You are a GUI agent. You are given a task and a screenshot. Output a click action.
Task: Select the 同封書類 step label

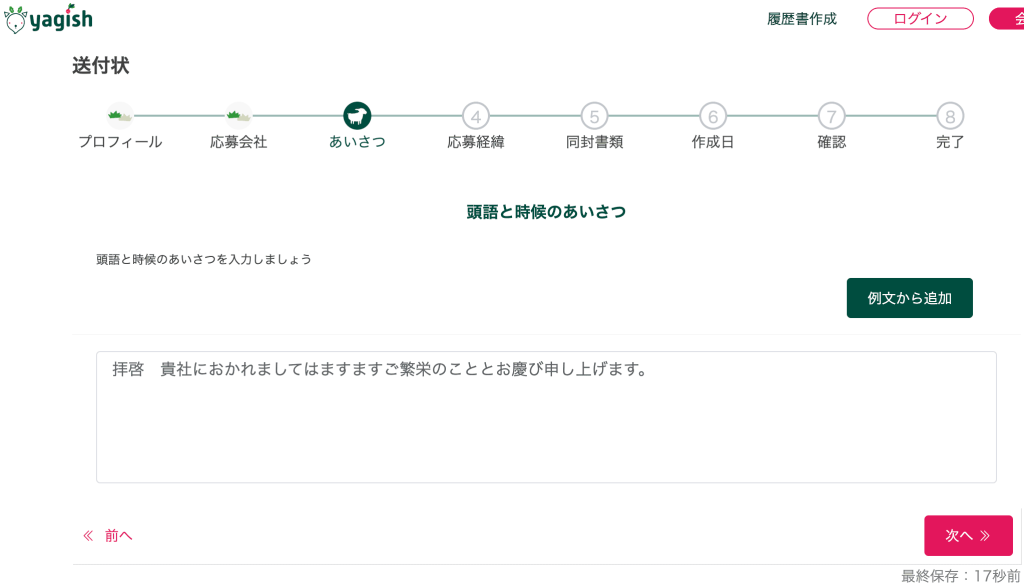(x=594, y=142)
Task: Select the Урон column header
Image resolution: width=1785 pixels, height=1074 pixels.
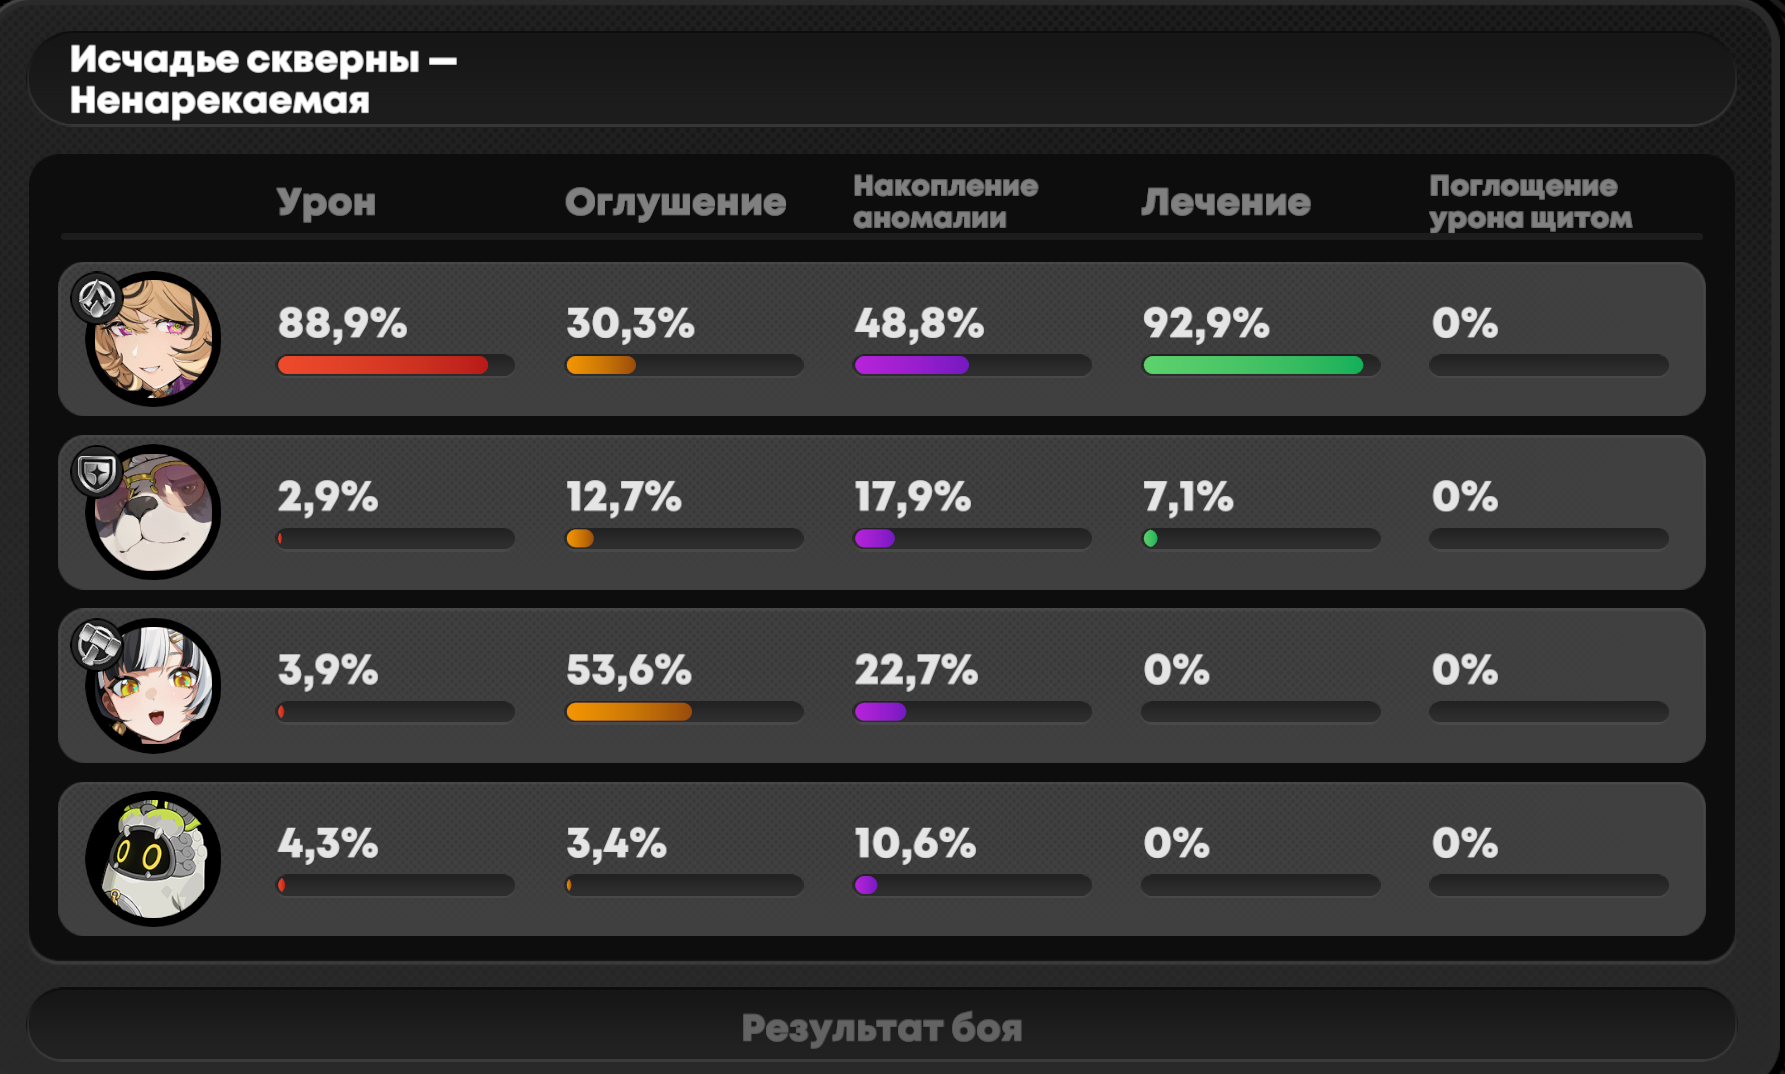Action: click(326, 202)
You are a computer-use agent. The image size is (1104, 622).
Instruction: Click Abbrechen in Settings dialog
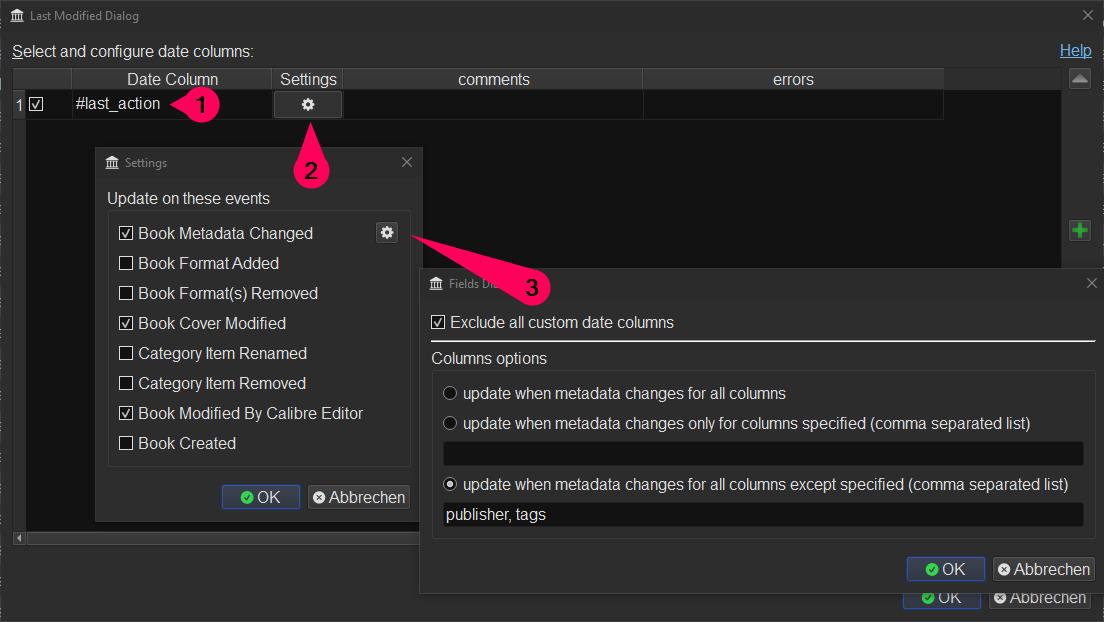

# [Activity]
Wherever the string "agent" is found in the entries, copy the line it sits in.

# [Exercise result]
You are a GUI agent. You are given a task and a screenshot. Output a click action.
You are a computer-use agent. The image size is (1104, 622).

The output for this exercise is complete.